**TEXTO EXTRAÍDO:**

Gracias a los progresos de la medicina, la vida se ha prolongado: ¡pero la sociedad no se ha “prolongado” a la vida! – dice el Papa Francisco en una de sus homilías. El número de ancianos se ha multiplicado, pero nuestras sociedades no se han organizado suficientemente para hacerles lugar a ellos, con justo respeto y concreta consideración por su fragilidad y su dignidad.  Los ancianos son una riqueza, no se pueden ignorar.

“La calidad de una civilización, se juzga también por cómo se trata a los ancianos y por el lugar que se les reserva en la vida en común”- dijo Benedicto XVI visitando una casa para ancianos.  Es verdad, la atención a los ancianos hace la diferencia de una civilización. ¿Hay lugar para el anciano en determinada civilización? Pues ésta seguirá adelante y con ella la calidad de vida de sus habitantes porque sabe respetar los derechos humanos, y uno de ellos es el respetar y promover mejores condiciones de vida para los ancianos. En muchas sociedades, los ancianos son abandonados, y no sólo en la precariedad material, sino en la egoísta incapacidad de aceptar sus limitaciones. Cuando no hay amor, con qué facilidad se adormece la conciencia.

[Entradas de datos guardadas]

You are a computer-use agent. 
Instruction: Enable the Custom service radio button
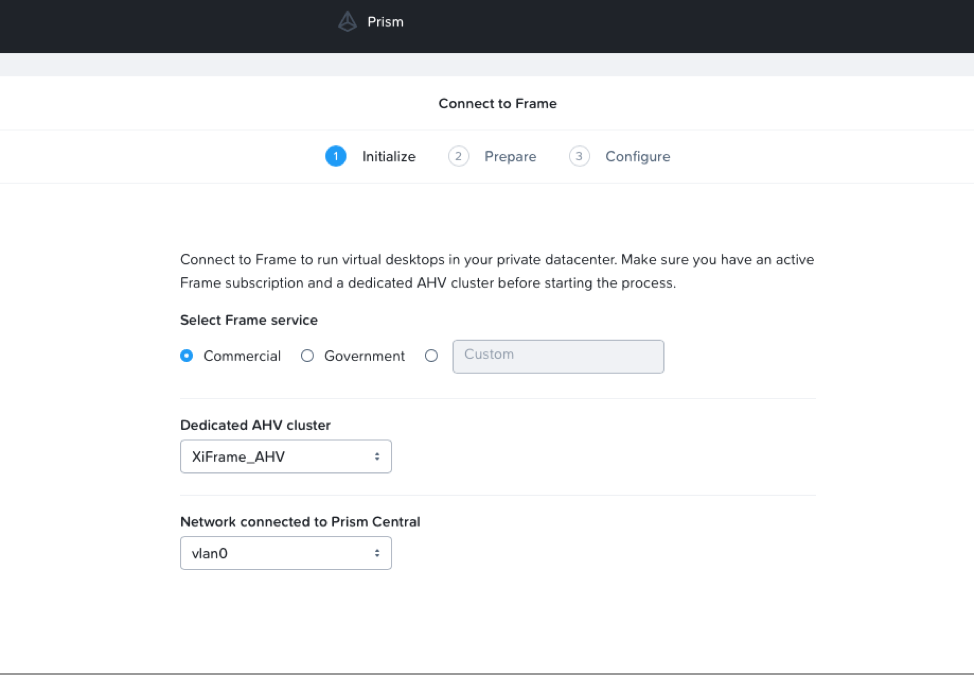coord(432,356)
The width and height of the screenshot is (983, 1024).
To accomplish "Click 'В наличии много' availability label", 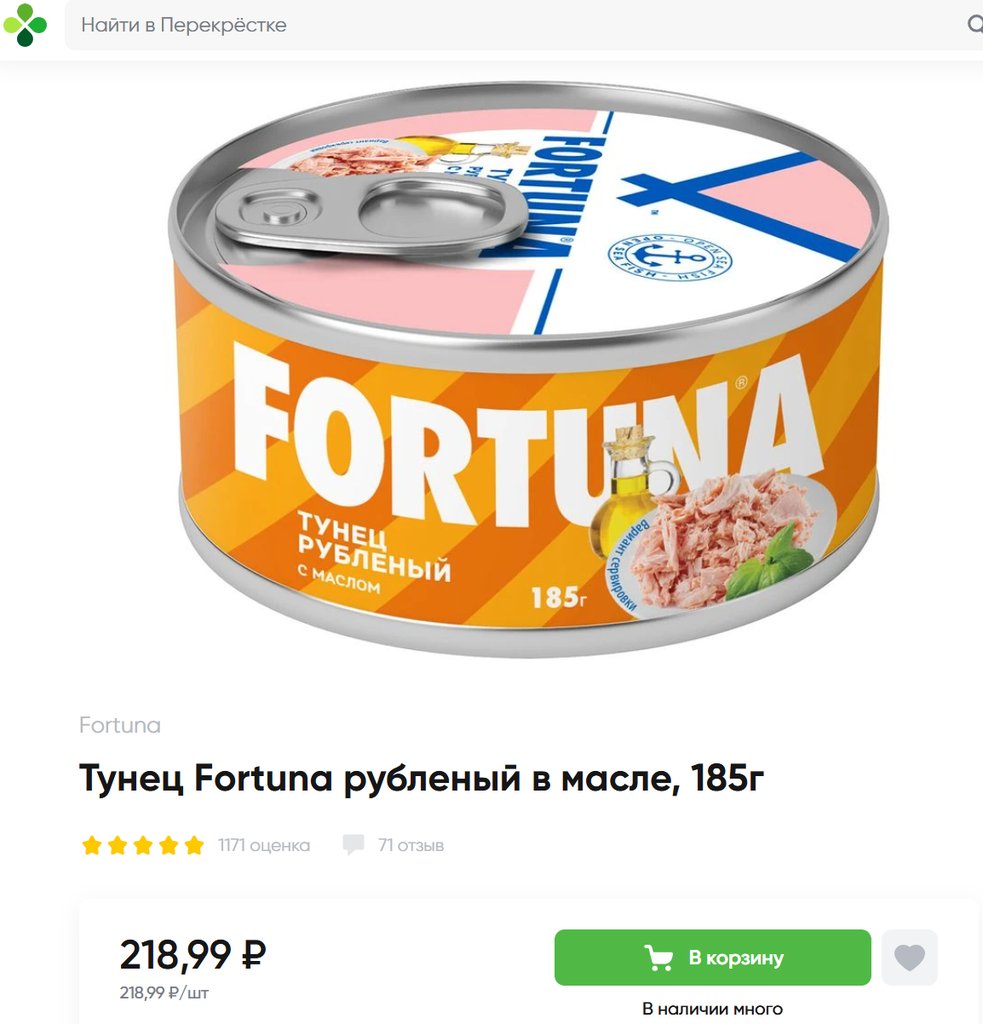I will pyautogui.click(x=713, y=1008).
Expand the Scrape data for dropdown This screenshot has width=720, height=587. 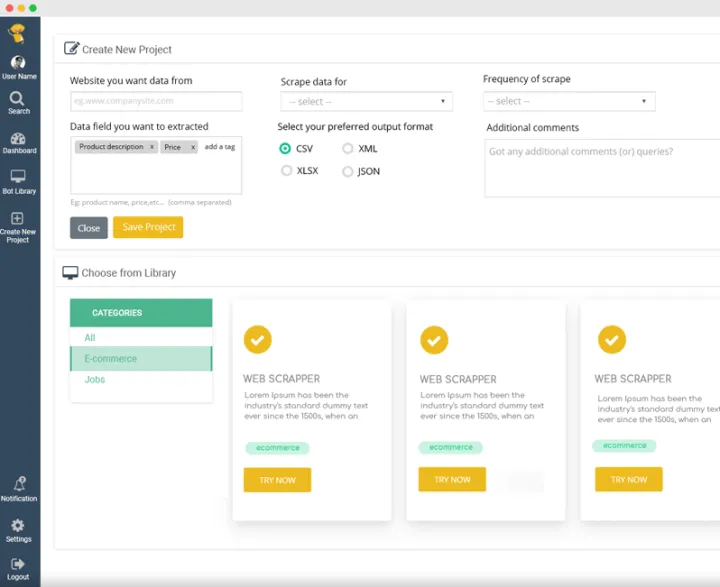tap(366, 102)
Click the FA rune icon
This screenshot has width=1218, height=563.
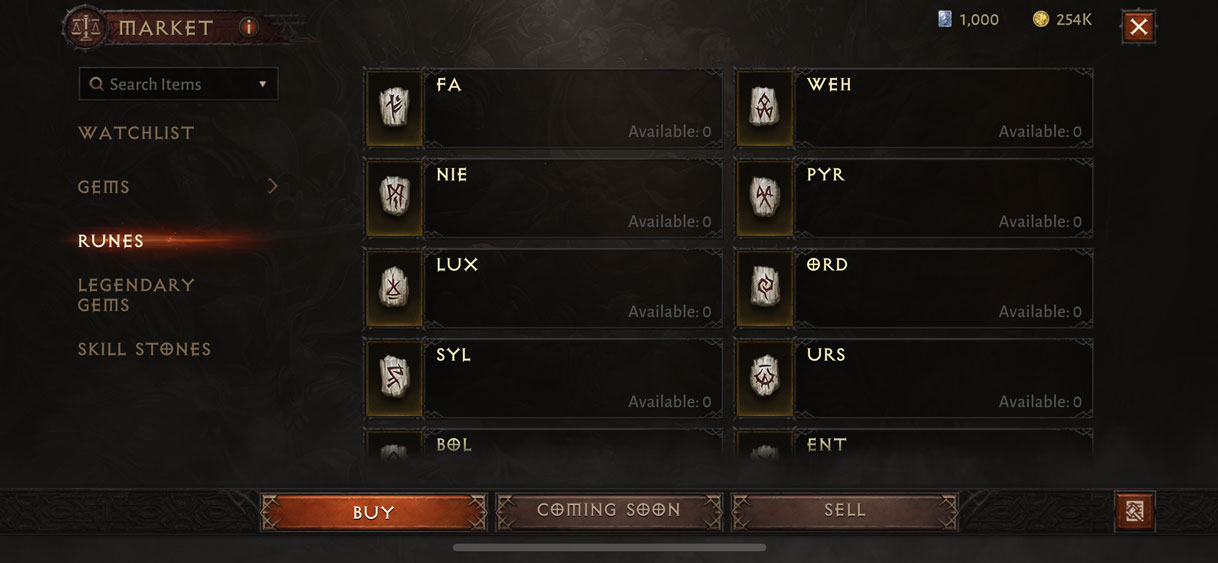point(394,108)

**TAREAS:**
- 1) Transcribe del texto sobre los ancianos el tramo que va desde «Gracias a los» hasta «se pueden ignorar.».
- 2) Copia, una por línea, todas las oraciones del segundo párrafo del texto sobre los ancianos.
El listado procede de otra fuente.

**RESPUESTAS:**
- 1)
Gracias a los progresos de la medicina, la vida se ha prolongado: ¡pero la sociedad no se ha “prolongado” a la vida! – dice el Papa Francisco en una de sus homilías. El número de ancianos se ha multiplicado, pero nuestras sociedades no se han organizado suficientemente para hacerles lugar a ellos, con justo respeto y concreta consideración por su fragilidad y su dignidad.  Los ancianos son una riqueza, no se pueden ignorar.

- 2)
“La calidad de una civilización, se juzga también por cómo se trata a los ancianos y por el lugar que se les reserva en la vida en común”- dijo Benedicto XVI visitando una casa para ancianos.
Es verdad, la atención a los ancianos hace la diferencia de una civilización.
¿Hay lugar para el anciano en determinada civilización?
Pues ésta seguirá adelante y con ella la calidad de vida de sus habitantes porque sabe respetar los derechos humanos, y uno de ellos es el respetar y promover mejores condiciones de vida para los ancianos.
En muchas sociedades, los ancianos son abandonados, y no sólo en la precariedad material, sino en la egoísta incapacidad de aceptar sus limitaciones.
Cuando no hay amor, con qué facilidad se adormece la conciencia.